# How can I write a DNF to CNF form?

How can I have write (p∧q) ∨ (¬p ∧ ¬q), which is the equivalent for (p<->q), in conjunctive normal form (CNF)?

In general, am I allowed to do (p ∨ (¬p ∧ ¬q)) ∧ (q ∨ (¬p ∧ ¬q)) ??

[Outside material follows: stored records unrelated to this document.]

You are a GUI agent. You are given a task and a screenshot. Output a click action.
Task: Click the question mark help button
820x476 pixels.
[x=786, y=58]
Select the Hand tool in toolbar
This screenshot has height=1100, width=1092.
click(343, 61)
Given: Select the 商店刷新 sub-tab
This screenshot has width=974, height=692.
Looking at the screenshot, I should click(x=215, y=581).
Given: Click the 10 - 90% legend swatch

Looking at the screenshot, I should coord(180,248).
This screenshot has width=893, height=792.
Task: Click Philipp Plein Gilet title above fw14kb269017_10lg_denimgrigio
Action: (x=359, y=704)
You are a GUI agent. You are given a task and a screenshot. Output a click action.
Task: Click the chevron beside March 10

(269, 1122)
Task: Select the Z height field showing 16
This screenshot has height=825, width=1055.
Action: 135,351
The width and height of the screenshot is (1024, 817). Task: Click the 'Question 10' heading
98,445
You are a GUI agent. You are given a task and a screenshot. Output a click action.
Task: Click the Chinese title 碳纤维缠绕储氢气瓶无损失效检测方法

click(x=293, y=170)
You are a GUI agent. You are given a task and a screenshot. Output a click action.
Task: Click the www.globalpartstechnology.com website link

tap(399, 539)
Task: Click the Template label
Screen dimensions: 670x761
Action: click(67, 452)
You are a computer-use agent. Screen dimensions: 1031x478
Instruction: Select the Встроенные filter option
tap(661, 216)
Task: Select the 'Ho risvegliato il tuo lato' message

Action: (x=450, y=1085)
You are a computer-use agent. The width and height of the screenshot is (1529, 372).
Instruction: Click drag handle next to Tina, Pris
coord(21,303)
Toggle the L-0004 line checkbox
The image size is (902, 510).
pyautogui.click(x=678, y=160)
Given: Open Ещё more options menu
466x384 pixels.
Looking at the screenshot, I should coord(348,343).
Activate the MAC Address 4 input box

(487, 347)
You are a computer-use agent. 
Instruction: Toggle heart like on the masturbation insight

• No, what you have is not CNF. If you have $(a \wedge b) \vee (c)$ then you can "distribute" as $(a\vee c) \wedge (b \vee c)$. In your case you have $(a\wedge b) \vee (c \wedge d)$ which then becomes $\big(a \vee (c\wedge d)\big) \wedge \big(b \vee (c \wedge d)\big)$, which then can become $\big((a \vee c) \wedge (a \vee d)\big) \wedge \big((b \vee c) \wedge (b \vee d)\big)$, from here we should be able to show that this is equivalent to $(a \vee c) \wedge (a \vee d) \wedge (b \vee c) \wedge (b \vee d)$ (I believe). Your's will simplify since you will get things like $p \vee \neg p$. Commented May 4, 2016 at 0:39
• So if I continue (p ∨ (¬p ∧ ¬q)) ∧ (q ∨ (¬p ∧ ¬q)) as ( (p ∨ ¬p) ∧ (p ∨ ¬q) ) ∧ ( (q ∨ ¬p) ∧ (q ∨ ¬q) ) then (p ∨ ¬p) ∧ (p ∨ ¬q) ∧ (q ∨ ¬p) ∧ (q ∨ ¬q) is the final form? Commented May 4, 2016 at 0:44
• And how does p∨¬p simplify? :D Commented May 4, 2016 at 0:45

In general, am I allowed to do $(p ∨ (¬p ∧ ¬q)) ∧ (q ∨ (¬p ∧ ¬q))$

Yes, we can.   That is an application of distribution.   Only we don't stop here: were not CNF yet.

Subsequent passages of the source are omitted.